I heard foam rollers can be painful to use, but are also very helpful. I’m curious if this is true, and is there a way to use them properly?

Answer :
Elizabeth Carlson
05 December 2017

"It hurts so good" is the name of the game when it comes to foam rolling. This simple device can be feared as a tool for torture, but hardly anything else compares when it comes to a cheap, affordable way to massage your tight muscles and speed up recovery. We have a great article you can refer to here that explains the basics of foam rolling. You will find several different types and styles of foam rollers on the market but they all do the same thing - they target tight muscle spots on your legs and, through repeated pressure rolled up and down the point of tension, the tightness slowly starts to unravel. This process of untightening usually is not without some pain and it definitely takes a bit of self discipline to push yourself to withstand the pain, but it is worth it! Your muscles will feel looser and more relaxed. You will be more recovered and better off for your next run because foam rolling increases the blood flow to those areas of tightness. In fact, regularly incorporating foam rolling into your training really helps avoid injury. If you allow your muscles to remain tight for too long, your body starts to overcompensate for the tightness and negatively impacts your running form, which often leads to injury.

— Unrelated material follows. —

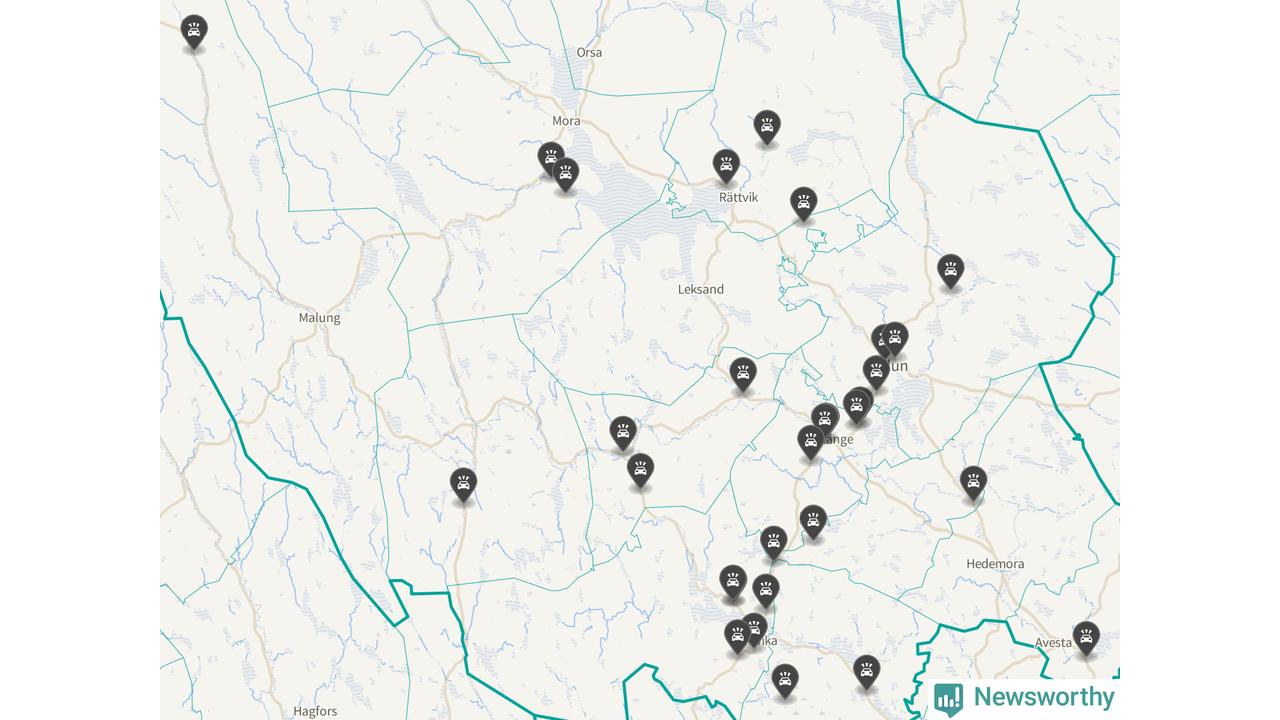Image resolution: width=1280 pixels, height=720 pixels.
Task: Select the lower car marker of pair near Mora
Action: click(x=566, y=174)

Basically, place the foam roller under the area that is tight and use your body weight to roll back and forth. Probably the most common use for the foam roller is to loosen up the IT band - the band that runs along the outsides of your legs, from your hip to your shin. To foam roll the IT band, lay down on your side with the foam roller near your hip and roll your body over the foam roller so that it rolls down the length of your leg. The more weight you put on it, the greater the pressure (and probably the pain) but the faster the recovery time! The same principles of weight distribution can be applied to other areas of tightness, including the calves, quads, hamstrings, and back.